Notes has been much maligned over the years as being mostly a productivity tool or email tool. However, I was very happy working with Lotus Notes/Domino. I think there are several reasons for the bad press surrounding Lotus Notes. My top four reasons are below:
1. IBM's incredible (dare I say colossal) mismanagement of the Lotus brand, especially in the wake of the WebSphere brand
2. The lack of standards and design patterns, as well as documented ALM for Lotus Notes development (at one point I heard Notes referred to as a virus).
3. The lack of forward momentum on modernizing client and web UI tools
4. The lack of management understanding what Lotus Notes was and wasn't, while developers tried to make every solution a nail to be handled by the Notes hammer.

However much I lament the downward slide of Lotus Notes, there is truth to my NoSQL claim.

Notes stores data in documents, or more precisely, notes. There are also design notes (forms, views, etc.) and administrative notes (ACL and replication). Based on that alone I would label it a document-based NoSQL database.

In Notes, the container model is quite simple. Items contain data, notes (document notes) contain items, and database (NSF files) contain notes. Items are of two types, summary and non-summary. For the most part, only summary data can be displayed in a Notes view. Non-summary data, while accessible at the note level, is generally not seen in a Notes view. Notes views don't really contain document notes as much as they collect and index them. Using views, designers can build views into Notes data based on the need of users and the data contained in document notes. In this way, they are somewhat similar to views found in relational databases.

Non-summary items are those items usually bigger than 60K and/or composite, like rich text items. These items can contain rich text, file attachments, images, multimedia, etc.

Notes forms are generally used to create, edit, and view document notes in the UI. To that end, forms are designed for those functions with fields added to the forms to contain the data when document notes are displayed or edited in a form. Forms contain fields, however, fields are not the same as items. Items contain data, fields will temporarily show and allow editing of item data when the form is used to open a document note. However, document notes can and do contain items that don't exist on any forms. Multiple forms can be used to view or edit document notes. In this fashion, forms are actually decoupled from document notes. While document notes are item, and therefore data, containers, forms are merely the template used to view, edit, or create documents.

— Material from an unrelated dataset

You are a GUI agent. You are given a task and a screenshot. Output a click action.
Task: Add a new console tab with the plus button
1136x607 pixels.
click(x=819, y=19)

Forms are mostly UI concerns. In fact, items contained in document notes can be, and often are, mutated, without forms. Moreover, document notes can be created without ever using a form.

So, in the grand scheme of things, Lotus Notes, at its core, is a document-based NoSQL database for unstructured data. You can store data within documents. These documents can be related (or not) by data contained in items. These items can be summary (simple) data or non-summary (composite) data. Notes forms and views can be used to enter data (including tags and metadata) and view collections or related documents. Notes replication ensures that documents contained in one database instance can be eventually synchronized with data in another Notes database with the same replica ID.

Given these features, which are comparable to many other NoSQL databases, Lotus Notes NoSQL is a reality, now.